What needs to be done: In the passage on CPEC, condense the paragraph beginning "Mr. Aziz said that CPEC has far-reaching consequences" into a short bulleted list that keeps its main facts.

Selected extract:
Mr. Aziz said that CPEC has far-reaching consequences for the entire world. He said that China has allowed Pakistan to benefit from the CPEC according to its own priorities the most important of which is energy. Out of the total CPEC investment, dollar 33 billion is in the energy related projects. He stressed the fact that most of this outlay is in the form of investment. Contrasting the CPEC investment with loans from the World Bank, Mr. Aziz apprised that it takes many years to get a loan of one or two billion dollars from the World Bank. The CPEC loans for infrastructure are on soft-loan basis, at the rate of 2 percent and the payback time is twenty to twenty-five years. Highlighting the importance of the Gwadar Port, which is a part of the CPEC, Mr. Aziz said that developing Gwadar is not only important for Pakistan but also for the development and uplift of Baluchistan.

Mr. Sartaj Aziz said that each province has been asked to build one industrial park each and this is where more work and deliberations are needed as the development of industrial parks is very important to access larger markets and reap full benefits of CPEC. He said that where the CPEC project provides many opportunities, making it a success poses many challenges as well since there are many detractors and for this internal issues need to be overcome and providing security is imperative. However, overall investment-to-GDP ratio will increase due to the CPEC projects. He said that diversification is very important to increase our exports as at present as our exports are sluggish. He lauded the organizers of the Conference for choosing issues that are going to be discussed in the Conference. These topics include regional integration; how to manage industrial parks because our experience with the industrial parks has not been very successful unfortunately; and the domestic reforms that need to be undertaken to make CPEC a success. He also said that labor market dynamics are very important because once the industries are set up, we cannot expect the Chinese labor force to work in those industries. All in all, he said, we are on the threshold of a significant phase of our development and need to take full advantage of it.

Collected data entries:

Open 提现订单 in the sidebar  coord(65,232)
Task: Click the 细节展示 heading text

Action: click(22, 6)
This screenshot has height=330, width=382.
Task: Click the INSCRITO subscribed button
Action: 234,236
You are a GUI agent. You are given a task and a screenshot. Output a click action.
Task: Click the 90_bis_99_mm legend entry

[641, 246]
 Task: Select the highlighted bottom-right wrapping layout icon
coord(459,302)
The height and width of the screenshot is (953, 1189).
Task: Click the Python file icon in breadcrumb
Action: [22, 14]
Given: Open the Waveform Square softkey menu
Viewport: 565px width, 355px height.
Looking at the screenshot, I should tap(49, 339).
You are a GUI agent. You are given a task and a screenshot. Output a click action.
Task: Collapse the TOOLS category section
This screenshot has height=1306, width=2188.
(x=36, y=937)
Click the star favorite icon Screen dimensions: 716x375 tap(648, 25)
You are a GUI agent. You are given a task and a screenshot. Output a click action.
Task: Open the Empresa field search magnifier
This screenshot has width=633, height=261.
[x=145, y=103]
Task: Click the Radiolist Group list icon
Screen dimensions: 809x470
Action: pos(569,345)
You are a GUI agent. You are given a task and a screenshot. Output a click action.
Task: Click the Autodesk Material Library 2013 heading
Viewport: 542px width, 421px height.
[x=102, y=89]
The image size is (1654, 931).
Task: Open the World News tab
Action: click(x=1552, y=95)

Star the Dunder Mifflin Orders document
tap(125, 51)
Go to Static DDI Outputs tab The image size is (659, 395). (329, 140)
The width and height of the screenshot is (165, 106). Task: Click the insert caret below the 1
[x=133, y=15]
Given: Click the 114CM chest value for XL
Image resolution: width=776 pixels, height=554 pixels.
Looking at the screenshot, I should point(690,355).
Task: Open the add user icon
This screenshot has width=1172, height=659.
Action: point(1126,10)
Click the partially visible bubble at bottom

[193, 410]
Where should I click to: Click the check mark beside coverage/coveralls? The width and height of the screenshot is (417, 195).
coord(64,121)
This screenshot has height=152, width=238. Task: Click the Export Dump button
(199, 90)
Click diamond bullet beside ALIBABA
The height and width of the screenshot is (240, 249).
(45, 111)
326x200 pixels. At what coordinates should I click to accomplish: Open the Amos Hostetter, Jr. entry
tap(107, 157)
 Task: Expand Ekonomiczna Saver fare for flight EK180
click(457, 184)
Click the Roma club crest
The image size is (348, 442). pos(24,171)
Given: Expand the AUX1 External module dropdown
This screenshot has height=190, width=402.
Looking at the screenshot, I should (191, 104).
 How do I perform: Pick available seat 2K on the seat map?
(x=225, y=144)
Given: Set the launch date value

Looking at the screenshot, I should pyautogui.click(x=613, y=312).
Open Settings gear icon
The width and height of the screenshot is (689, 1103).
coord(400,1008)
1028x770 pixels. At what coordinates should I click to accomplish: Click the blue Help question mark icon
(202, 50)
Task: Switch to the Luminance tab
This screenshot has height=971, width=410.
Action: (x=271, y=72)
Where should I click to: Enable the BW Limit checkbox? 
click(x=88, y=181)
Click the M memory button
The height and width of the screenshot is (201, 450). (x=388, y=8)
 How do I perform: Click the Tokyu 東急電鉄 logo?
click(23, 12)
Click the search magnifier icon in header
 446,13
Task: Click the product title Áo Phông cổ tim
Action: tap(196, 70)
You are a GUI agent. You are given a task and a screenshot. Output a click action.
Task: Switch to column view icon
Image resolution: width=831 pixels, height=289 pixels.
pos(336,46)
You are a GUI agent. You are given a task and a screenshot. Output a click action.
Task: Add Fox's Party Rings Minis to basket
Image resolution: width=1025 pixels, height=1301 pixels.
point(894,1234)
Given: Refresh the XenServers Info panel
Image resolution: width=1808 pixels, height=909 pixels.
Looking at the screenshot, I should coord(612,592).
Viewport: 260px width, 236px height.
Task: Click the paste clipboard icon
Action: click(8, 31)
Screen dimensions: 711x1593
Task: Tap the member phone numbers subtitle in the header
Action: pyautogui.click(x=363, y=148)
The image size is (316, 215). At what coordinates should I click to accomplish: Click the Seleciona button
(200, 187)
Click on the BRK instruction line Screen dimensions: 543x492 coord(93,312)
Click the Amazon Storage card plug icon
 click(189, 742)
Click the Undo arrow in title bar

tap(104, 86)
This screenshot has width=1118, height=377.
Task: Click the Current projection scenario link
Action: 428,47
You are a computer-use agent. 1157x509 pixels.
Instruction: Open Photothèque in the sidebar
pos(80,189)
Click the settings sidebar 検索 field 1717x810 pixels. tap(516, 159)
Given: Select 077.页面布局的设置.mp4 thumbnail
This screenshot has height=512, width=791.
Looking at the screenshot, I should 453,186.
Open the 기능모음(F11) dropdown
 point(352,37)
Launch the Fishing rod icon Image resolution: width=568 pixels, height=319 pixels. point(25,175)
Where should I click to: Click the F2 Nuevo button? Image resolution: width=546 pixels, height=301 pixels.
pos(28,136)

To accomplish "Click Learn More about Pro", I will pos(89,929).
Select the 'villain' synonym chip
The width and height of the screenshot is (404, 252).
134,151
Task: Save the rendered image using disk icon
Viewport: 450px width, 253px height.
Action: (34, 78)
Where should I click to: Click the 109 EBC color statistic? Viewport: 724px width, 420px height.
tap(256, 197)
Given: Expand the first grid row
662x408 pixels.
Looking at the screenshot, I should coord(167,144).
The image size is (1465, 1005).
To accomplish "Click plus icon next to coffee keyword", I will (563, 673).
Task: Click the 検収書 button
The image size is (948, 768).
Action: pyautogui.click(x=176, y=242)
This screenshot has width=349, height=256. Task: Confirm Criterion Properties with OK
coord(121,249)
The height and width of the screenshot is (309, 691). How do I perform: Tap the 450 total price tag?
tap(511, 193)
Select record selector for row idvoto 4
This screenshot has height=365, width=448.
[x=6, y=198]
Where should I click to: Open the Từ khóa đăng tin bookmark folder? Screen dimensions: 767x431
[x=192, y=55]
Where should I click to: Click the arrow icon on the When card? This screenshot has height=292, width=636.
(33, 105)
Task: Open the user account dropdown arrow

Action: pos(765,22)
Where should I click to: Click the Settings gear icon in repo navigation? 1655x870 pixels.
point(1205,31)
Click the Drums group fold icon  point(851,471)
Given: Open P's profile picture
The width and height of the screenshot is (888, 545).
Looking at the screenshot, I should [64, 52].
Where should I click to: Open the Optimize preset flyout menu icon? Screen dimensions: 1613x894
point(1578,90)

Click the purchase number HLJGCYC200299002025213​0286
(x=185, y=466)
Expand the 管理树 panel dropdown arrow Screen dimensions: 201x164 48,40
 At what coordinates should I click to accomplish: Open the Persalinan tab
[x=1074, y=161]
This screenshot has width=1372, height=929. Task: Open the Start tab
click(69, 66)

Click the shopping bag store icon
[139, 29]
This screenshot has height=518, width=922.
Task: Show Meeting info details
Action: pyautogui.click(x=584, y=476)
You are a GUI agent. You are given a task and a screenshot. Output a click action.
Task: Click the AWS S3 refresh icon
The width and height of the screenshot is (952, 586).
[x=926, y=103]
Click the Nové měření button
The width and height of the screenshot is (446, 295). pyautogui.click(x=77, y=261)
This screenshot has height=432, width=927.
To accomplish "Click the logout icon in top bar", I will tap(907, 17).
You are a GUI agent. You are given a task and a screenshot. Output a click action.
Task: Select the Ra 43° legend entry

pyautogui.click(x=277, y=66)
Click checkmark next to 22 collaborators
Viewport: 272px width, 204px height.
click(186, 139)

Exercise answer:
- Mr. Aziz said CPEC has far-reaching consequences for the entire world.
- China has let Pakistan benefit from CPEC according to its own priorities, chiefly energy.
- $33 billion of the total CPEC investment goes to energy-related projects, mostly as investment.
- A World Bank loan of one or two billion dollars takes many years to obtain.
- CPEC infrastructure loans are soft loans at 2 percent, repayable over twenty to twenty-five years.
- Developing Gwadar Port, part of CPEC, matters for Pakistan and for the development and uplift of Baluchistan.